The letter is in response to the EPA’s public comment period, asking stakeholders to submit comments on how the program could be expanded to other product categories. The EPA says it will use the public input received in writing to guide the development and implementation of the expansion of its Safer Choice and/or DfE programs.
Expanding the EPA’s Safer Choice program to beauty aims to help clear up confusion for consumers shopping for “clean and green” products—and end meaningless claims such as “eco-friendly,” “all-natural,” and “sustainable,” which are not clearly defined.
The letter states:
“Not only would expanding Safer Choice make it easier for consumers and retailers to identify and purchase safer products, but it would also enable brands to market their products to consumers who are increasingly concerned about the safety of ingredients in beauty and personal care products, and wary of greenwashing.”
The letter (view here in its entirety) also calls out the FDA for not publishing a list of recommended ingredients for formulators, stating:
“Adding beauty and personal care products into the Safer Choice program, including the expansion of the Safer Chemicals Ingredients List, could provide an important national pathway for consumers and commercial buyers seeking to purchase safer products.”
Who signed the letter?
Thirty-nine retailers, brands, and organizations signed the letter to the EPA, including:
Environmental Defense Fund
Environmental Working Group
Green Science Policy Institute
Natural Resources Defense Council
Responsible Purchasing Network
Safer Choice & DfE Programs Inspire Change
Currently, the Safer Choice program primarily certifies products for formulated household cleaners. There are approximately 2,000 products certified.

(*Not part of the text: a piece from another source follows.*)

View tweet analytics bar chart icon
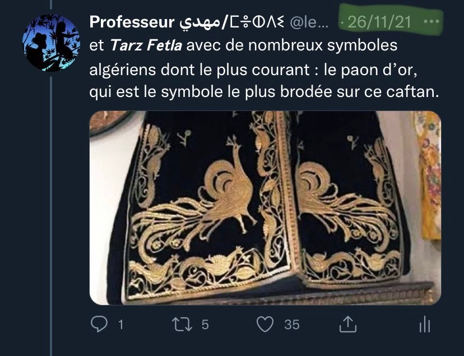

When the Safer Choice logo, shown above, is displayed on packaging, it makes it easy for consumers to quickly identify products free of harmful chemicals that are commonly used in cleaning products, including PFAS, phthalates, and formaldehyde releases.
In addition, EPA’s Design for the Environment (DfE) certification helps consumers and commercial buyers identify antimicrobial products that meet the health and safety standards of the pesticide registration process required by the Federal Insecticide, Fungicide, and Rodenticide Act (FIFRA) as well as other rigorous criteria required by the agency.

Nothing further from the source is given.